Diese Aufgabe wird verkürzt dargestellt dadurch gelöst, daß man das aus dem Stand der Technik bekannte Verfahren in analoger Weise mit Brom statt mit Chlor durchführt.

Es ist auch glaubhaft, daß diese Aufgabe tatsächlich gelöst wird, vgl. Beispiel 1 und das Vergleichsbeispiel. Durch die Verwendung von Brom wird die Ausbeute an p-tert.- Butylbenzaldehyd von ungefähr 66 % auf 92,5 % erhöht.

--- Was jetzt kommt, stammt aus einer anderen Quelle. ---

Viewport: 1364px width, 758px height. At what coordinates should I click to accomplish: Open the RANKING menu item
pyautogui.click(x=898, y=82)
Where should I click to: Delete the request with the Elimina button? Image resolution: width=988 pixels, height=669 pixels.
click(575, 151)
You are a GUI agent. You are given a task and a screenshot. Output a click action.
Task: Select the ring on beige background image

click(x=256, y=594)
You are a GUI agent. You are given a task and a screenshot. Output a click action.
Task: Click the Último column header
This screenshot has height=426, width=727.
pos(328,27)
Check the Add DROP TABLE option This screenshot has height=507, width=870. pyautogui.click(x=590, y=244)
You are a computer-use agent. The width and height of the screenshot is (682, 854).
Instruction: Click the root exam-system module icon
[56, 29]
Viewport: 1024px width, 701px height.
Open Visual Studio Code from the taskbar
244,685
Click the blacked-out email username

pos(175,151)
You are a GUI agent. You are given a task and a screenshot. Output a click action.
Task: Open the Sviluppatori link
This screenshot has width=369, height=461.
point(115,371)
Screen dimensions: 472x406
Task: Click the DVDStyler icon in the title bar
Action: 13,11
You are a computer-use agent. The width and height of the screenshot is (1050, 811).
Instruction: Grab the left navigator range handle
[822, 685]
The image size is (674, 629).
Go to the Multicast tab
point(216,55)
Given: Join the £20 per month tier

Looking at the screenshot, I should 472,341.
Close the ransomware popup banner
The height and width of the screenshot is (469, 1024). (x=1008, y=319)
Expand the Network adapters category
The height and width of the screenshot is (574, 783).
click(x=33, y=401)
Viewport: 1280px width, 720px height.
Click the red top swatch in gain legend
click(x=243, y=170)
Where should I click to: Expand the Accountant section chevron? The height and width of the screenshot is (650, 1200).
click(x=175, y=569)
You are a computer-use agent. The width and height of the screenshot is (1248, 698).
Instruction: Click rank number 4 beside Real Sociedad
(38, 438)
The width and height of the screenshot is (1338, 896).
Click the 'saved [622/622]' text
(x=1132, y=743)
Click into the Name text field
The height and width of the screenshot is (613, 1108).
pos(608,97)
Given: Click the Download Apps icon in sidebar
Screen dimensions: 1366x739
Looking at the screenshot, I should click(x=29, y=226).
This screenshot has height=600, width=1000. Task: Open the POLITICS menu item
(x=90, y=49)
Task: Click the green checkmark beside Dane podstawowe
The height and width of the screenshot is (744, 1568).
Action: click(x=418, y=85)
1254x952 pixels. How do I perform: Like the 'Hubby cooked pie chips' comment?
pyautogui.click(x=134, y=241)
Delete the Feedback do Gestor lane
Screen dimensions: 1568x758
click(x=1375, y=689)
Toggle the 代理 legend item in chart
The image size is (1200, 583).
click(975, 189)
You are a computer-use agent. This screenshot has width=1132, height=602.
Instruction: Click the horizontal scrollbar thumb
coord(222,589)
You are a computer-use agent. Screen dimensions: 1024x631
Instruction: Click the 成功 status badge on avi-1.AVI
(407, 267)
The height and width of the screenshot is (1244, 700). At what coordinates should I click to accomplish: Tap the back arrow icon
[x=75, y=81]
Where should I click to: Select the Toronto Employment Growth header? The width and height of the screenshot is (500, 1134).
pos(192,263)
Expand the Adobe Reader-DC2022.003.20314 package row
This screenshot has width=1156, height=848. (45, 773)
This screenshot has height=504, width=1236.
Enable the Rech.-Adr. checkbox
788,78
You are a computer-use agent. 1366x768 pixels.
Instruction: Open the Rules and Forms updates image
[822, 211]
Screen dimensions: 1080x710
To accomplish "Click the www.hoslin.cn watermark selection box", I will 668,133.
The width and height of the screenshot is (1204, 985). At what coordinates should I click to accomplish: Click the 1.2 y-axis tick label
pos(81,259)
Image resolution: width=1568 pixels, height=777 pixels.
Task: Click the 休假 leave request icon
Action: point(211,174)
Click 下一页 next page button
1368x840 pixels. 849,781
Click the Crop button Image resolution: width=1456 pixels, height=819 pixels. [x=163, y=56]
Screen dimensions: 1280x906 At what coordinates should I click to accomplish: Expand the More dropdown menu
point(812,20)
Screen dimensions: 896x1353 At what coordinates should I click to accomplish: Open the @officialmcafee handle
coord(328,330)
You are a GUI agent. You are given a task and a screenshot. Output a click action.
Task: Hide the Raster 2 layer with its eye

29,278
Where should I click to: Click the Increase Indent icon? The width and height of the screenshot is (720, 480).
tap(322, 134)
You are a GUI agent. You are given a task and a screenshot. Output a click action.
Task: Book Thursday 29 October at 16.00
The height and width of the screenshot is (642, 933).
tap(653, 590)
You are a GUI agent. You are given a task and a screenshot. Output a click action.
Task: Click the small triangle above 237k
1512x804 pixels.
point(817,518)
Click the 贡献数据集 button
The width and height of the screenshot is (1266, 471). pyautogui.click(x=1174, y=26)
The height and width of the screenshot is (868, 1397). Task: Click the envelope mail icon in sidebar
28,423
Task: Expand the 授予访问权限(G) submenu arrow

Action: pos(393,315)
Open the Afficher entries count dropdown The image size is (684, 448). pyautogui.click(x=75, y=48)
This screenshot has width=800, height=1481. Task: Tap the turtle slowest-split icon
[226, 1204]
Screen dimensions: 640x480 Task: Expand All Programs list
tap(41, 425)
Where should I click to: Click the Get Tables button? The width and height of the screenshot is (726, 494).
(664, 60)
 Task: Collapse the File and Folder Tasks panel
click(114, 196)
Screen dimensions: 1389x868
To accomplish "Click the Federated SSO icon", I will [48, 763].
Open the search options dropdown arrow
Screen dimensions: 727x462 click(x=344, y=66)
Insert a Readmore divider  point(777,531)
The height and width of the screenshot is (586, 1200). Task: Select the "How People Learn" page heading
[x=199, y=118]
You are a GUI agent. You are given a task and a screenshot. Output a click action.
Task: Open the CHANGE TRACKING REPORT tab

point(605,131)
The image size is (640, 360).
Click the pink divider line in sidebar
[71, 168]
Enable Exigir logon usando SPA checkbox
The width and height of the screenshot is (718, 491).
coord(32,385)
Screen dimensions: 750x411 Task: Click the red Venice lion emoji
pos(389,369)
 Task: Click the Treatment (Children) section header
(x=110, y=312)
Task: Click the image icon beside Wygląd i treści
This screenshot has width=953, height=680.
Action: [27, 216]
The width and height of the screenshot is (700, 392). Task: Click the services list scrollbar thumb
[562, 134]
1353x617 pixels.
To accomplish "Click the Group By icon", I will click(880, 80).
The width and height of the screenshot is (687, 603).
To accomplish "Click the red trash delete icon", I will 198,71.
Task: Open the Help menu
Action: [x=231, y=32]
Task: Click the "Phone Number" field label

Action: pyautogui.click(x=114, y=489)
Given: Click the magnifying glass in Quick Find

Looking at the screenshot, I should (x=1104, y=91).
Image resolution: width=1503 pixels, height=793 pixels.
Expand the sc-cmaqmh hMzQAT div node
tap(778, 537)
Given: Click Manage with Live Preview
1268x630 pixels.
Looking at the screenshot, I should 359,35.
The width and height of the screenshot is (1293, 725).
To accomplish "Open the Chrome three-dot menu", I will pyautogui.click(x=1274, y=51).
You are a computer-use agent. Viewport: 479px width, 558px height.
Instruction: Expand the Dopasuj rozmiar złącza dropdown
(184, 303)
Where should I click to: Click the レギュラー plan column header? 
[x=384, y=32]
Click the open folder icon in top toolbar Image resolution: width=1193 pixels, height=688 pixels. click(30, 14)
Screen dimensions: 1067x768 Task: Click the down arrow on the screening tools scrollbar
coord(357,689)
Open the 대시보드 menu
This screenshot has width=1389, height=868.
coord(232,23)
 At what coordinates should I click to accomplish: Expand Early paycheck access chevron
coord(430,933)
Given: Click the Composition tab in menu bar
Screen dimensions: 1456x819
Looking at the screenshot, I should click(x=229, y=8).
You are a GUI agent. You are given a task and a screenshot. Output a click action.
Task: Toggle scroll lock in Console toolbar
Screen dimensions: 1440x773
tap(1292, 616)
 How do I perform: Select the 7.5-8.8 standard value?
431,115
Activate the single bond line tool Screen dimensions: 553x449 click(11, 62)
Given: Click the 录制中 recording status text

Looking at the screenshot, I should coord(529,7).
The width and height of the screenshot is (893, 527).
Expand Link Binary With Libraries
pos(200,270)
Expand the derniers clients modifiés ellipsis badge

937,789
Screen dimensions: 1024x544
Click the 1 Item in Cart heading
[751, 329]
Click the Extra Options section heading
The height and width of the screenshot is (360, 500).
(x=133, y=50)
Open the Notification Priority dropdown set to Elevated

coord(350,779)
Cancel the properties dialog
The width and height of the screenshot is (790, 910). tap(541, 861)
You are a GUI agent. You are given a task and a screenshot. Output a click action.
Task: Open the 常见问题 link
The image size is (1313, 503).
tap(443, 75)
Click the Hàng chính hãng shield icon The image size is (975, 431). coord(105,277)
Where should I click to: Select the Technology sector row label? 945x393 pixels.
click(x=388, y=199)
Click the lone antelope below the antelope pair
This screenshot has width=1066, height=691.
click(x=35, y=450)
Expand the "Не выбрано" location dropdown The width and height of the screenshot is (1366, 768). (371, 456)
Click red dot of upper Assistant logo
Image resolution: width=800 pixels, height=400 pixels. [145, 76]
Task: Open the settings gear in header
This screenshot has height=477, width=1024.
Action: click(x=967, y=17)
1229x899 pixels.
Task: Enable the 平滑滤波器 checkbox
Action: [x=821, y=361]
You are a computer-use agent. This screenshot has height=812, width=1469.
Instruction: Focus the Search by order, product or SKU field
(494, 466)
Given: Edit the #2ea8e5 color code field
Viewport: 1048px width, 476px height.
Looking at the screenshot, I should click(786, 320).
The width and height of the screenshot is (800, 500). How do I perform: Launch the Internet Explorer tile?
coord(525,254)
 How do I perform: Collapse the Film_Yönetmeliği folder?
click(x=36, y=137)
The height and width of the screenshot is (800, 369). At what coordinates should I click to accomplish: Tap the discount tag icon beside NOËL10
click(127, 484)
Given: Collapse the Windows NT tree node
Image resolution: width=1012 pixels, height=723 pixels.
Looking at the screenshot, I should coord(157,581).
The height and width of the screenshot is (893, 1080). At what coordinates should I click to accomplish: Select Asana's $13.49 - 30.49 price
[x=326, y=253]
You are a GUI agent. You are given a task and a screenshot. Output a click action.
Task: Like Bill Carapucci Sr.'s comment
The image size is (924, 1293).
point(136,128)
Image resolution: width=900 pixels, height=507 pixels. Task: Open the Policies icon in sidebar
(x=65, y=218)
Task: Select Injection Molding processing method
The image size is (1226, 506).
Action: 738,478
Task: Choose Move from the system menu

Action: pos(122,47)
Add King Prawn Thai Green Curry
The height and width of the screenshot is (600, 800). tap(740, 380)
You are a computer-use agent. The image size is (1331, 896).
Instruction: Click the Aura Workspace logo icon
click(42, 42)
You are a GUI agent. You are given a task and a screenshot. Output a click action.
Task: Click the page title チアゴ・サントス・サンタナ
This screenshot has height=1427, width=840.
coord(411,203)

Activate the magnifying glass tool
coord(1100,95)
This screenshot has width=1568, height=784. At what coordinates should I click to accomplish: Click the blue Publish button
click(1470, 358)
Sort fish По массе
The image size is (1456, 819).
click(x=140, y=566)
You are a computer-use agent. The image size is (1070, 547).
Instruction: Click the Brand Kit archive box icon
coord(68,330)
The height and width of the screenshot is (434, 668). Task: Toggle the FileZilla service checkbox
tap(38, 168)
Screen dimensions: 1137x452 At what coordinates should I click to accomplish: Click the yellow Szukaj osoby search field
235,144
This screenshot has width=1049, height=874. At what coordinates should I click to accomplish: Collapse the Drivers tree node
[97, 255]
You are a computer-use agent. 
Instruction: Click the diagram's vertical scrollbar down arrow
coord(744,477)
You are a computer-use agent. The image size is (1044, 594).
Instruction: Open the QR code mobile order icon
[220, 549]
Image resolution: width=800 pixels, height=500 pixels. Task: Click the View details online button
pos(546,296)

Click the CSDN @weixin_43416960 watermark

4. Ein derartiges Verfahren ist - wie die Prüfung der vorliegenden Druckschriften durch die Kammer ergeben hat - nicht vorbeschrieben, also neu. Im einzeln braucht die Neuheit des Verfahrens gemäß Anspruch 1 nicht begründet zu werden, da diese von der Beschwerdeführerin nicht bestritten worden ist.

5. Es ist daher zu untersuchen, ob es für den Fachmann angesichts der Aufgabe -ein ökonomisches Verfahren zur Herstellung von p-tert.-Butylbenzaldehyd vorzuschlagen, das wesentlich höhere Ausbeuten ermöglicht - nahelag, hierfür das Verfahren nach dem Streitpatent vorzuschlagen.

5.1. Das Verfahren, so wie es im Streitpatent beansprucht ist, ist zugegebenermaßen in seine beiden Stufen und mit allen dort enthaltenen Merkmalen dem allgemeinen Fachwissen zuzurechnen.

5.2. Es ist ferner unstreitig, daß die hier interessierende Bromierung erwartbar selektiver abläuft als die Chlorierung; dieses allgemeine Fachwissen wird auch dadurch bestätigt, daß - wie von der Beschwerdeführerin eingeräumt - die Seitenkettenhalogenierung der Grundsubstanz Toluol beim Übergang von der Chlorierung zur Bromierung eine Ausbeuteverbesserung von ungefähr 70 % auf ca. 80 %, d.h. um etwa 10 %, mit sich bringt. Die Beschwerdegegnerin räumt auch durchaus ein, daß dieses Ergebnis aus fachmännischer Sicht auf die nächsthöheren Homologen, wie das p-tert.-Butyltoluol verallgemeinert werden kann. Demnach war die Tendenz einer Ausbeuteverbesserung beim Übergang von der Chlorierung zur Bromierung für den Fachmann klar zu erkennen.

5.3. Indes macht die Beschwerdegegnerin geltend, daß das Ausmaß der tatsächlich gefundenen Ausbeuteverbesserung überraschend sei und dieser Effekt die erfinderische Tätigkeit des Verfahrens nach dem Streitpatent trage.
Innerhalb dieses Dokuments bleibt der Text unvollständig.